[[ MATERIAL PROVIDED, beginning ]]

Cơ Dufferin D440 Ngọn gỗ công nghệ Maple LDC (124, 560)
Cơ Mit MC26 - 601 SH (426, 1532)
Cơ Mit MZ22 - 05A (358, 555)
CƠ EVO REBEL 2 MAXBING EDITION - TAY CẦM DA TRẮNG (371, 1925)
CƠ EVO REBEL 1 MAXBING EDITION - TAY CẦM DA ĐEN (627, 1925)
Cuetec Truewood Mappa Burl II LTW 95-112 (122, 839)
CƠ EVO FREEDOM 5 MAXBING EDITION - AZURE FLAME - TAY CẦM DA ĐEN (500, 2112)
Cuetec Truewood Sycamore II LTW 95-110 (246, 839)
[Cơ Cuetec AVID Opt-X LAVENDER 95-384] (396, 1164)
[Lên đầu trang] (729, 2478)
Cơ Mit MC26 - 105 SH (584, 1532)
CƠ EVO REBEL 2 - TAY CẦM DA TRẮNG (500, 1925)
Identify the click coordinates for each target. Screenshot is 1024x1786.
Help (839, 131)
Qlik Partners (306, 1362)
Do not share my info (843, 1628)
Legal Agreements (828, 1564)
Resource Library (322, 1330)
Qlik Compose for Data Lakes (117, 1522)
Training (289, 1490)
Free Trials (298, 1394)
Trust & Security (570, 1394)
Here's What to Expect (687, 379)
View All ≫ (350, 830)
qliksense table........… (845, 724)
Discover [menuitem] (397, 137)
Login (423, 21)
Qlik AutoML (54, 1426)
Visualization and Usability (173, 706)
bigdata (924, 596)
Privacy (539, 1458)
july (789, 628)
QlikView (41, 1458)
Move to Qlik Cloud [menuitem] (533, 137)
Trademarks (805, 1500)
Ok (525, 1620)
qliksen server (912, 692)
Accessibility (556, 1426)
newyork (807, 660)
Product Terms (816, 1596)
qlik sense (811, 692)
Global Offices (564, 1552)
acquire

[[ MATERIAL PROVIDED, end ]]

» **YOUR INSTRUCTIONS**
Print out the whole of the material exactly, line for line.

» **EXERCISE ANSWER**
Cơ Dufferin D440 Ngọn gỗ công nghệ Maple LDC (124, 560)
Cơ Mit MC26 - 601 SH (426, 1532)
Cơ Mit MZ22 - 05A (358, 555)
CƠ EVO REBEL 2 MAXBING EDITION - TAY CẦM DA TRẮNG (371, 1925)
CƠ EVO REBEL 1 MAXBING EDITION - TAY CẦM DA ĐEN (627, 1925)
Cuetec Truewood Mappa Burl II LTW 95-112 (122, 839)
CƠ EVO FREEDOM 5 MAXBING EDITION - AZURE FLAME - TAY CẦM DA ĐEN (500, 2112)
Cuetec Truewood Sycamore II LTW 95-110 (246, 839)
[Cơ Cuetec AVID Opt-X LAVENDER 95-384] (396, 1164)
[Lên đầu trang] (729, 2478)
Cơ Mit MC26 - 105 SH (584, 1532)
CƠ EVO REBEL 2 - TAY CẦM DA TRẮNG (500, 1925)
Identify the click coordinates for each target. Screenshot is 1024x1786.
Help (839, 131)
Qlik Partners (306, 1362)
Do not share my info (843, 1628)
Legal Agreements (828, 1564)
Resource Library (322, 1330)
Qlik Compose for Data Lakes (117, 1522)
Training (289, 1490)
Free Trials (298, 1394)
Trust & Security (570, 1394)
Here's What to Expect (687, 379)
View All ≫ (350, 830)
qliksense table........… (845, 724)
Discover [menuitem] (397, 137)
Login (423, 21)
Qlik AutoML (54, 1426)
Visualization and Usability (173, 706)
bigdata (924, 596)
Privacy (539, 1458)
july (789, 628)
QlikView (41, 1458)
Move to Qlik Cloud [menuitem] (533, 137)
Trademarks (805, 1500)
Ok (525, 1620)
qliksen server (912, 692)
Accessibility (556, 1426)
newyork (807, 660)
Product Terms (816, 1596)
qlik sense (811, 692)
Global Offices (564, 1552)
acquire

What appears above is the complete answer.